## WORK REQUEST 1
From the records, pull out every line from the start of the records through the line holding "center [88, 452].", inclusive, and reproduce those lines verbatim.

I’m no longer needed. You can do it all yourself 🙂 There are many methods of doing it. Here’s how I do it.
This block is for children between 1 and 10 years old and it ends at the waistline. It’s for woven fabrics but I will be making another one for knits soon. This pattern doesn’t come with sleeves. I’ll leave it for another time.
When it comes to developing figures blocks need more shaping and darts. I won’t be showing that here.
All values are in cm.
– Metric ruler
– Set square
– Grid / graph paper
– Pencil and rubber
– French curve
Before we start let me give you a chart with standard measurements you can use. Of course, you can use your own child’s measurements but this is a good place to start with. You can download it here:
If you get confused with any of the steps, contact me on our Facebook group 🙂
I’m drafting a block for 18-24 months old children here. You can check with the tables which values I’m using.
Start from point N.
N-A measurement of the armscye depth (12.4cm)
N-W back length (23cm)

## WORK REQUEST 2
Copy the whole text on drafting a children's pattern block word for word.

## INFORMATION
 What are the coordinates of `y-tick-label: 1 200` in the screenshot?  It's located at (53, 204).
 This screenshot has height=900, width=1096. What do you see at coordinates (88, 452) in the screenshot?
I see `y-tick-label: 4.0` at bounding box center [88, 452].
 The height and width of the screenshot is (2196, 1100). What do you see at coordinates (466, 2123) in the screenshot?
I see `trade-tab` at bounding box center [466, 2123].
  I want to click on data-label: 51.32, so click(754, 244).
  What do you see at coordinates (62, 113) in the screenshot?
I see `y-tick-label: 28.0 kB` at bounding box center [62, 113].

## EXERCISE SOLUTION 1
 What are the coordinates of `y-tick-label: 1 200` in the screenshot?  It's located at (53, 204).
 This screenshot has height=900, width=1096. What do you see at coordinates (88, 452) in the screenshot?
I see `y-tick-label: 4.0` at bounding box center [88, 452].

## EXERCISE SOLUTION 2
I’m no longer needed. You can do it all yourself 🙂 There are many methods of doing it. Here’s how I do it.
This block is for children between 1 and 10 years old and it ends at the waistline. It’s for woven fabrics but I will be making another one for knits soon. This pattern doesn’t come with sleeves. I’ll leave it for another time.
When it comes to developing figures blocks need more shaping and darts. I won’t be showing that here.
All values are in cm.
– Metric ruler
– Set square
– Grid / graph paper
– Pencil and rubber
– French curve
Before we start let me give you a chart with standard measurements you can use. Of course, you can use your own child’s measurements but this is a good place to start with. You can download it here:
If you get confused with any of the steps, contact me on our Facebook group 🙂
I’m drafting a block for 18-24 months old children here. You can check with the tables which values I’m using.
Start from point N.
N-A measurement of the armscye depth (12.4cm)
N-W back length (23cm)